No prob. We get pepper sticks made at the same places and down at Edgeley Meats. You just need to provide them with the mix of meat you want to blend, and give them an idea of the spicy/hot factor you want and they'll whip you up a batch....

There's a bunch of guys on this forum who do that very thing. Like Chris mentioned in his other thread, the other thing guys are now doing is cooking up some spicy cheddar brauts blended with various kinds of game. You can use pretty much anything to mix up the brauts for different types of tastes...

MMMmmmm talking about this is getting the juices flowin..

Ryan


----------



## R y a n (Apr 4, 2005)

Here's a page I often refer to when trying to cook some different types of homemade sticks up...

Check it out... refer to the bottom under "Snack Sticks" You'll have to play with the mixture to find out what your preference is...

(The other recipes are kick azz too!)

http://www.eldonsausage.com/InfoPages/RecipesSpec.htm

-------------------------------------------------------------------------

Here's a good recipe I have from home:

Snack Sticks - Makes 5 lbs.


3 lbs. lean ground beef or venison
2 lbs. ground pork butt
2 tablespoons salt
1 tsp. curing salt (Prague Powder #1)
2 1/2 tablespoons dextrose
1 1/2 teaspoon celery seed powder
1 1/2 teaspoon nutmeg
1 1/2 teaspoon curry powder
1 1/2 teaspoon white pepper
1 cup non-fat-dry milk
1 to 2 teaspoons liquid hickory smoke (depends on individual taste)
2 cups cold water, more if needed to make the mixture pliable
Prepared 22-24MM sheep or 22 to 26MM collagen casing

1. Combine the ground meats with the remaining ten ingredients. Mix/knead ground meats and ingredients well.

2. Do a taste test by frying a small thin patty. Although the patty won't taste exactly like the finished product sampling now will help you determine if you need to add more salt or more of a particular spice to suit your taste.

3. Load the freshly mixed meat into your Dakotah Sausage Stuffer. Do not refrigerate the sausage mixture before stuffing it into the casing. Attach the 3/8" sausage tube (funnel) or attach our new jerky maker head with the snack stick insert in place to the Dakotah Sausage Stuffer.
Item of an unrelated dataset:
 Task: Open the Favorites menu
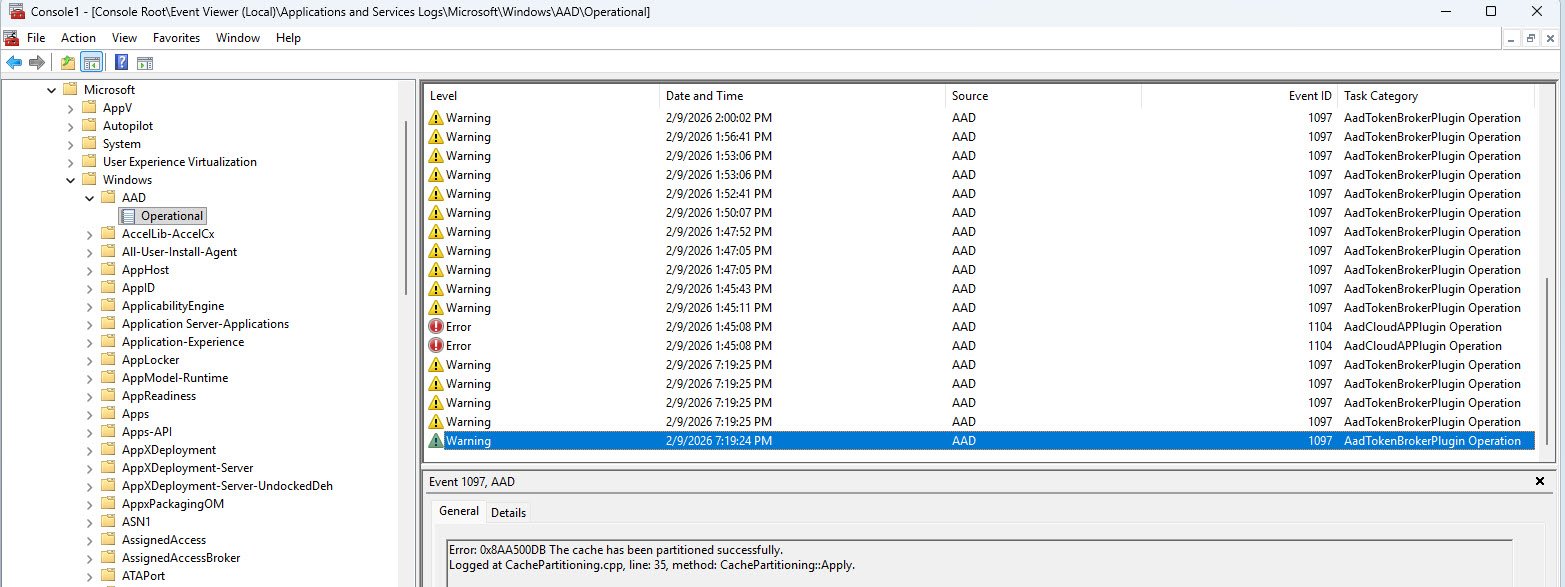[x=176, y=38]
4. If you are using natural casings slide a 22 to 24 MM prepared sheep casing onto the sausage tube. If the sheep casing doesn't slide onto the tube easily swab the outside of the sausage tube with a light coating of olive oil.

5. If you are using collagen casings slide a 22 to 26MM collagen casing onto the sausage tube. You may have to cut the strand of collagen casing into sections with a pair of shears.

6. Stuff the seasoned meat into the sausage casing. The casing should be full but not full enough to burst open when you begin to form links. The more you operate the sausage stuffer the easier the stuffing process will become. The rule of thumb "practice makes perfect" applies here. After stuffing the casings with the seasoned mixture refrigerate the snack sticks overnight to cure.

7. Do not refrigerate the sausage mixture before extruding it through the snack stick insert. Extrude the freshly mixed seasoned mixture through the snack stick insert according to the Jerky Maker Adaptor Kit instructions. After extruding the snack sticks refrigerate overnight to cure.

8. To process the snack sticks in an oven lay the snack sticks on a rack and place in the oven. Set the oven at 170 degrees. Place a fork in the oven door so that it stays slightly ajar for one hour. Close the oven door and continue cooking at 170 degrees until the internal temperature of of the snack sticks reach 152 degrees at which time the snack sticks are fully cooked. Remove the snack sticks from the oven and hang at room temperature for two hours to bloom after which the snack sticks are ready to eat. Refrigerate up to a week or freeze. Note: You will need a thermometer to monitor the internal temperature of the snack sticks throughout the oven cooking process.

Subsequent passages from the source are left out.